### Breve esercizio
Ridimensiona le coordinate date come risposta nel materiale, partendo dalla riga che contiene "Tap the 'M6 x 14mm' screw label" e proseguendo fino alla riga che contiene "676). (x=625, y=926)", entrambe incluse. Riscrivi soltanto queste righe, richieste comprese, moltiplicando per 0,6 ogni coordinata delle risposte e arrotondandola all'intero, con le metà per eccesso; tutto il resto va lasciato invariato.

### Materiale fornito
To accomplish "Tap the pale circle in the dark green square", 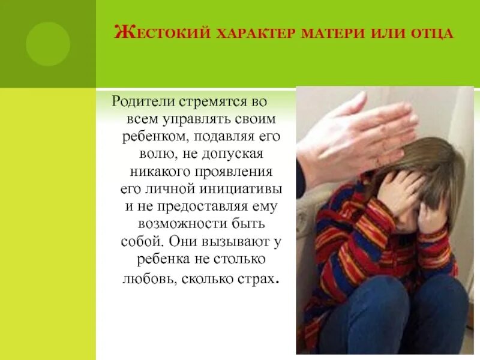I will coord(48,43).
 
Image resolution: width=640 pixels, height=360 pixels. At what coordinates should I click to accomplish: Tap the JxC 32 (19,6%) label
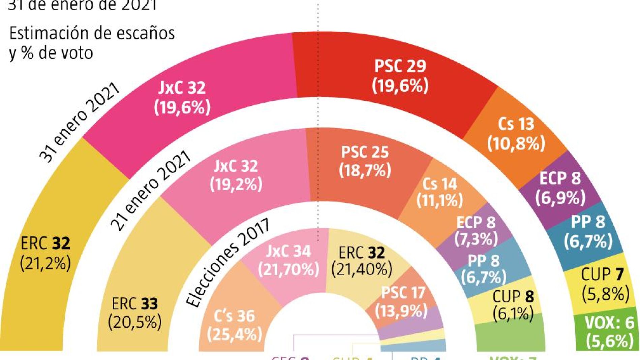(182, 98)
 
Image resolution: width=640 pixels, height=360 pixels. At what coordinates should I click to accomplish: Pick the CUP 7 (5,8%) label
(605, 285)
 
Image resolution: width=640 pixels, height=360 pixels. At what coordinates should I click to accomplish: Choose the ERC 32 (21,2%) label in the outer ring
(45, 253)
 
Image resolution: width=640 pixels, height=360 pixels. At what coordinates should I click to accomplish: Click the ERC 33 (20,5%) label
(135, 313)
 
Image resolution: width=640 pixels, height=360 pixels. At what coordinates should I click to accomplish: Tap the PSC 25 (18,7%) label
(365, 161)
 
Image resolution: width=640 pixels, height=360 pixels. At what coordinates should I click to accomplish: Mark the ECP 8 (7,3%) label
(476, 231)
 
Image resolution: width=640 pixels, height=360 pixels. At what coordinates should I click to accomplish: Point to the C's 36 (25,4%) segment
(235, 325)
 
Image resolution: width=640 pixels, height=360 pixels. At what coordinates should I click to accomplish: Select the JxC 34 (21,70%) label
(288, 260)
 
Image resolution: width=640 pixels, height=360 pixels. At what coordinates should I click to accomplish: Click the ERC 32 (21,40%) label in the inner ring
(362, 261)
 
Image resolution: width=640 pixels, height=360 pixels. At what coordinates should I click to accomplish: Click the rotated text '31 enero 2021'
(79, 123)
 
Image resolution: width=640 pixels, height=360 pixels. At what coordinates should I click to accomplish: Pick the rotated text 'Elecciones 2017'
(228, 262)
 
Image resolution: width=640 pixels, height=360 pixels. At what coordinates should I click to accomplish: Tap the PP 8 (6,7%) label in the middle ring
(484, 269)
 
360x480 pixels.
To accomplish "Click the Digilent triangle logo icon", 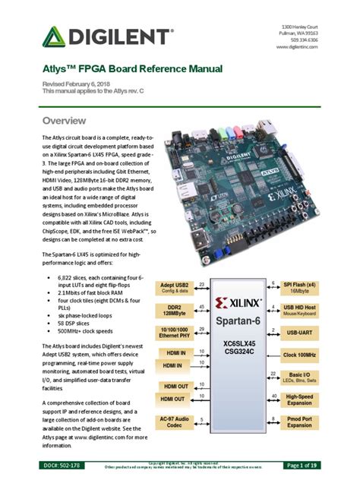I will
* * *
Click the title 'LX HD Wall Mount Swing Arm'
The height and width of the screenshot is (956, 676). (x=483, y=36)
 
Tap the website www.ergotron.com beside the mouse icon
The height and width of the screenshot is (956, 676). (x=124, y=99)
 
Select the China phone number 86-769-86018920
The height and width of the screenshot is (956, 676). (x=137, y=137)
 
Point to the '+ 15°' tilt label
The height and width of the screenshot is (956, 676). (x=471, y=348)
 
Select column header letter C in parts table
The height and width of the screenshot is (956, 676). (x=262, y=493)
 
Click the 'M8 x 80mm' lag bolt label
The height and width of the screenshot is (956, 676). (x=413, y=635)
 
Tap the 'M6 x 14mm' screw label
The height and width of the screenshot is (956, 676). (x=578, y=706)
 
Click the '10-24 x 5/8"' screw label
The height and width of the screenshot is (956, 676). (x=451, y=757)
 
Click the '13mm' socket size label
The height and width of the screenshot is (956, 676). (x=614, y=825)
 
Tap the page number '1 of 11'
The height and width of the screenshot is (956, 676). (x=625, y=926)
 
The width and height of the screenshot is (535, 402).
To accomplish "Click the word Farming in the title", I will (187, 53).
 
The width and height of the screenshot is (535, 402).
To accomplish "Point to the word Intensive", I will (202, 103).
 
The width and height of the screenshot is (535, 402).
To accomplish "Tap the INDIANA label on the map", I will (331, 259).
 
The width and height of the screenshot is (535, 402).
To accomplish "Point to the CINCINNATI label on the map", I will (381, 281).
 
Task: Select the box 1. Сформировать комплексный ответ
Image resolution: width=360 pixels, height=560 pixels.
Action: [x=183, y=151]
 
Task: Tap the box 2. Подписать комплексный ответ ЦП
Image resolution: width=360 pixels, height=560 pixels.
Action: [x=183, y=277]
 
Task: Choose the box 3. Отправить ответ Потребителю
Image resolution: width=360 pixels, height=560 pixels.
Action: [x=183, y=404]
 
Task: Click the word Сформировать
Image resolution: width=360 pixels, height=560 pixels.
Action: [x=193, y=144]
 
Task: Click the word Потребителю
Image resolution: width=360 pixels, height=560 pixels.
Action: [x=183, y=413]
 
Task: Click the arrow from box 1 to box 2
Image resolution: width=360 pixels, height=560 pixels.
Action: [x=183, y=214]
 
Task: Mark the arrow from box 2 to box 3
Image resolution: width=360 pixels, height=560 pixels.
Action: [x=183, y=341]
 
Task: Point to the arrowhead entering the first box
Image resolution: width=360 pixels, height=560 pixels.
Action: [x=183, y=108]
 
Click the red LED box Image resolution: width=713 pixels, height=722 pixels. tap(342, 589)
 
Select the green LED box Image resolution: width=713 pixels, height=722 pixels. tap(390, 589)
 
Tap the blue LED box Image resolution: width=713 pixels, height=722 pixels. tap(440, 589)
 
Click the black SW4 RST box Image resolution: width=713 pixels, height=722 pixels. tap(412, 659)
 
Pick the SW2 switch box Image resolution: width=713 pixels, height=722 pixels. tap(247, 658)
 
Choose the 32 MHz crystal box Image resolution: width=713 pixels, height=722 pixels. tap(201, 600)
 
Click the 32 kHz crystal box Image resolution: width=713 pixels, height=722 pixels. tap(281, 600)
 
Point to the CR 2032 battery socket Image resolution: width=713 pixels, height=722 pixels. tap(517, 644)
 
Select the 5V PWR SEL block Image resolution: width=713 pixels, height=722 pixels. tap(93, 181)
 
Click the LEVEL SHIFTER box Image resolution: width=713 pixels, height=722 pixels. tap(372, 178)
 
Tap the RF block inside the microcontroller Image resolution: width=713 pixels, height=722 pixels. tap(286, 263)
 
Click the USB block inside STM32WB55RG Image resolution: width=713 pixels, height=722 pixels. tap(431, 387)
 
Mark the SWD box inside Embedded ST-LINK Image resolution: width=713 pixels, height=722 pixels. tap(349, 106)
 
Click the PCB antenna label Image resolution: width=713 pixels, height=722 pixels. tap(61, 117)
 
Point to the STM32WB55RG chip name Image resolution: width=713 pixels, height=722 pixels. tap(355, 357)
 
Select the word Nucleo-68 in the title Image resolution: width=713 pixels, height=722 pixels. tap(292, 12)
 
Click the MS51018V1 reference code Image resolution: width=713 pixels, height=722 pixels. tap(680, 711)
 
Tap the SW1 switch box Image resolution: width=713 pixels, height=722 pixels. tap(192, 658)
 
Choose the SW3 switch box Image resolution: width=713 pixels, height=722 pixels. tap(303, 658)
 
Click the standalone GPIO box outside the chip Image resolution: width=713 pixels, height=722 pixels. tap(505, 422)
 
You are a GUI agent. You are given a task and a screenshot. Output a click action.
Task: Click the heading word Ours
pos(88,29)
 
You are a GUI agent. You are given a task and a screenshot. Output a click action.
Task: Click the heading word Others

### Soluzione dell'esercizio
Tap the 'M6 x 14mm' screw label
The height and width of the screenshot is (956, 676). (x=347, y=424)
 
Click the '10-24 x 5/8"' screw label
The height and width of the screenshot is (956, 676). (x=271, y=454)
 
Click the '13mm' socket size label
The height and width of the screenshot is (956, 676). (x=368, y=495)
 
Tap the page number '1 of 11'
The height and width of the screenshot is (956, 676). (x=375, y=556)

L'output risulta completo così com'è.